AIM OF THE EXERCISE ->
Keeping every word in place, write out the entries that come next.

INPUT FOR THIS TASK ->
===

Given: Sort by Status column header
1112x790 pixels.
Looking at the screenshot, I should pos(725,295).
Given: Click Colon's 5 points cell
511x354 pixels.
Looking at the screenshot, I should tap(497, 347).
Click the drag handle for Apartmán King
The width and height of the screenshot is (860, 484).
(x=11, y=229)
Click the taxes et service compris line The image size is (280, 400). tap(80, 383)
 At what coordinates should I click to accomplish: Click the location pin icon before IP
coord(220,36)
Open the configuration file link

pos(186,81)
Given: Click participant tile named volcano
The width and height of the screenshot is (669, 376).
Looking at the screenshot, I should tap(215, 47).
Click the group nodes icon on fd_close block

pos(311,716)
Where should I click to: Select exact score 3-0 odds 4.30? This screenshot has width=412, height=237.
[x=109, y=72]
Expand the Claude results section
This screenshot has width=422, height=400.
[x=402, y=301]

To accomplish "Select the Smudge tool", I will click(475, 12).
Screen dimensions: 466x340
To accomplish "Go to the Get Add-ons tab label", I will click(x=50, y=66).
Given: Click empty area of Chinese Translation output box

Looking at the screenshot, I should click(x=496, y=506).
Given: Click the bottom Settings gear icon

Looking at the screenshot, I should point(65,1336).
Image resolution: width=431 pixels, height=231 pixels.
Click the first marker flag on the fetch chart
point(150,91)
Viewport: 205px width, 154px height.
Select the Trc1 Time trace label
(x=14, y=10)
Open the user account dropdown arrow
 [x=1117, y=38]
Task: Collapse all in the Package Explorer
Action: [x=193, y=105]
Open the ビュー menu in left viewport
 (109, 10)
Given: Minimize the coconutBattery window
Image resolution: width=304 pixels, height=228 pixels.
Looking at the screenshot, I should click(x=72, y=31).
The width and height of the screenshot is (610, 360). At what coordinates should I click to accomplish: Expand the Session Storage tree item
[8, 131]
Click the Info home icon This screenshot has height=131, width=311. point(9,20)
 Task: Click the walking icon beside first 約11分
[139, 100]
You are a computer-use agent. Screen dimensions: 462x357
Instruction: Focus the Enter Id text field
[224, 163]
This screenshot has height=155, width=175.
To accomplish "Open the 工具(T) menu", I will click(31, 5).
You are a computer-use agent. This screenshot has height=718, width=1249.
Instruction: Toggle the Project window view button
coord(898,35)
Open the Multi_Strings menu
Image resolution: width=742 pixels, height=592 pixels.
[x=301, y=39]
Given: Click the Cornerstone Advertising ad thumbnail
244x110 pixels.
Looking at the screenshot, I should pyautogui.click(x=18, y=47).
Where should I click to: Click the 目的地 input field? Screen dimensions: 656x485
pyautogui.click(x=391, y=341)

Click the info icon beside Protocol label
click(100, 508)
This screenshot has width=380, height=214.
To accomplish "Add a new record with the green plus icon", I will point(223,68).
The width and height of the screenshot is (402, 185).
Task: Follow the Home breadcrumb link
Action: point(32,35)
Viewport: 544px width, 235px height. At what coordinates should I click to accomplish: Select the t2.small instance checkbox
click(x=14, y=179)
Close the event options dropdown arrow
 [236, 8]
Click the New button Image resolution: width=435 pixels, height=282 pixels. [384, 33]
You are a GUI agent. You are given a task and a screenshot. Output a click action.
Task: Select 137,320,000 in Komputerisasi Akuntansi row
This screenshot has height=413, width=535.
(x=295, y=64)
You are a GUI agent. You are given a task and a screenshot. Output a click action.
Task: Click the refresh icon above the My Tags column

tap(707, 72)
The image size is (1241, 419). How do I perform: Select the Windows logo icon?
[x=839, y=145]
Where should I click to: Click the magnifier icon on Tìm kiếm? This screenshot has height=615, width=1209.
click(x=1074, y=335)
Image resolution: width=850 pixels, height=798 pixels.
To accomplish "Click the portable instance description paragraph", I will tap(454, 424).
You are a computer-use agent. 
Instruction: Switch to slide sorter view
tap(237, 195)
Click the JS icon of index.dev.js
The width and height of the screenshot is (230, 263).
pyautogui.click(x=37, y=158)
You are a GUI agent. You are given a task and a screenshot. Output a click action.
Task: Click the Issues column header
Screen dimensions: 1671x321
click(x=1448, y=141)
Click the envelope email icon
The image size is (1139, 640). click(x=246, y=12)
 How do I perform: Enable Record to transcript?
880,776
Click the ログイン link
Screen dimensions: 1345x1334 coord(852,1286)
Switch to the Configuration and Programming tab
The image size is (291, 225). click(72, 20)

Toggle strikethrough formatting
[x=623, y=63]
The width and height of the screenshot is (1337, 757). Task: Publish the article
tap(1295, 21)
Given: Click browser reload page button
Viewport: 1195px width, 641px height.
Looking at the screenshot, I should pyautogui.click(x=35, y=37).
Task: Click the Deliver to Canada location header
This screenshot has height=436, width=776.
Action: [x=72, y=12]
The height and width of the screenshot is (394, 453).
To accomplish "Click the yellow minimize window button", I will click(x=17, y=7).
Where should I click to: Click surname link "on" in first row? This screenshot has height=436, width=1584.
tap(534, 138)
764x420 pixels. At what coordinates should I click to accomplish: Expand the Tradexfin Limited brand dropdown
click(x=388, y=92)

===

SOLVED EXERCISE ->
Given: Sort by Status column header
1112x790 pixels.
Looking at the screenshot, I should pos(725,295).
Given: Click Colon's 5 points cell
511x354 pixels.
Looking at the screenshot, I should tap(497, 347).
Click the drag handle for Apartmán King
The width and height of the screenshot is (860, 484).
(x=11, y=229)
Click the taxes et service compris line The image size is (280, 400). tap(80, 383)
 At what coordinates should I click to accomplish: Click the location pin icon before IP
coord(220,36)
Open the configuration file link

pos(186,81)
Given: Click participant tile named volcano
The width and height of the screenshot is (669, 376).
Looking at the screenshot, I should tap(215, 47).
Click the group nodes icon on fd_close block

pos(311,716)
Where should I click to: Select exact score 3-0 odds 4.30? This screenshot has width=412, height=237.
[x=109, y=72]
Expand the Claude results section
This screenshot has width=422, height=400.
[x=402, y=301]

To accomplish "Select the Smudge tool", I will click(475, 12).
Screen dimensions: 466x340
To accomplish "Go to the Get Add-ons tab label", I will click(x=50, y=66).
Given: Click empty area of Chinese Translation output box

Looking at the screenshot, I should click(x=496, y=506).
Given: Click the bottom Settings gear icon

Looking at the screenshot, I should point(65,1336).
Image resolution: width=431 pixels, height=231 pixels.
Click the first marker flag on the fetch chart
point(150,91)
Viewport: 205px width, 154px height.
Select the Trc1 Time trace label
(x=14, y=10)
Open the user account dropdown arrow
 [x=1117, y=38]
Task: Collapse all in the Package Explorer
Action: [x=193, y=105]
Open the ビュー menu in left viewport
 (109, 10)
Given: Minimize the coconutBattery window
Image resolution: width=304 pixels, height=228 pixels.
Looking at the screenshot, I should click(x=72, y=31).
The width and height of the screenshot is (610, 360). At what coordinates should I click to accomplish: Expand the Session Storage tree item
[8, 131]
Click the Info home icon This screenshot has height=131, width=311. point(9,20)
 Task: Click the walking icon beside first 約11分
[139, 100]
You are a computer-use agent. Screen dimensions: 462x357
Instruction: Focus the Enter Id text field
[224, 163]
This screenshot has height=155, width=175.
To accomplish "Open the 工具(T) menu", I will click(31, 5).
You are a computer-use agent. This screenshot has height=718, width=1249.
Instruction: Toggle the Project window view button
coord(898,35)
Open the Multi_Strings menu
Image resolution: width=742 pixels, height=592 pixels.
[x=301, y=39]
Given: Click the Cornerstone Advertising ad thumbnail
244x110 pixels.
Looking at the screenshot, I should pyautogui.click(x=18, y=47).
Where should I click to: Click the 目的地 input field? Screen dimensions: 656x485
pyautogui.click(x=391, y=341)

Click the info icon beside Protocol label
click(100, 508)
This screenshot has width=380, height=214.
To accomplish "Add a new record with the green plus icon", I will point(223,68).
The width and height of the screenshot is (402, 185).
Task: Follow the Home breadcrumb link
Action: point(32,35)
Viewport: 544px width, 235px height. At what coordinates should I click to accomplish: Select the t2.small instance checkbox
click(x=14, y=179)
Close the event options dropdown arrow
 [236, 8]
Click the New button Image resolution: width=435 pixels, height=282 pixels. [384, 33]
You are a GUI agent. You are given a task and a screenshot. Output a click action.
Task: Select 137,320,000 in Komputerisasi Akuntansi row
This screenshot has height=413, width=535.
(x=295, y=64)
You are a GUI agent. You are given a task and a screenshot. Output a click action.
Task: Click the refresh icon above the My Tags column

tap(707, 72)
The image size is (1241, 419). How do I perform: Select the Windows logo icon?
[x=839, y=145]
Where should I click to: Click the magnifier icon on Tìm kiếm? This screenshot has height=615, width=1209.
click(x=1074, y=335)
Image resolution: width=850 pixels, height=798 pixels.
To accomplish "Click the portable instance description paragraph", I will tap(454, 424).
You are a computer-use agent. 
Instruction: Switch to slide sorter view
tap(237, 195)
Click the JS icon of index.dev.js
The width and height of the screenshot is (230, 263).
pyautogui.click(x=37, y=158)
You are a GUI agent. You are given a task and a screenshot. Output a click action.
Task: Click the Issues column header
Screen dimensions: 1671x321
click(x=1448, y=141)
Click the envelope email icon
The image size is (1139, 640). click(x=246, y=12)
 How do I perform: Enable Record to transcript?
880,776
Click the ログイン link
Screen dimensions: 1345x1334 coord(852,1286)
Switch to the Configuration and Programming tab
The image size is (291, 225). click(72, 20)

Toggle strikethrough formatting
[x=623, y=63]
The width and height of the screenshot is (1337, 757). Task: Publish the article
tap(1295, 21)
Given: Click browser reload page button
Viewport: 1195px width, 641px height.
Looking at the screenshot, I should pyautogui.click(x=35, y=37).
Task: Click the Deliver to Canada location header
This screenshot has height=436, width=776.
Action: [x=72, y=12]
The height and width of the screenshot is (394, 453).
To accomplish "Click the yellow minimize window button", I will click(x=17, y=7).
Where should I click to: Click surname link "on" in first row? This screenshot has height=436, width=1584.
tap(534, 138)
764x420 pixels. At what coordinates should I click to accomplish: Expand the Tradexfin Limited brand dropdown
click(x=388, y=92)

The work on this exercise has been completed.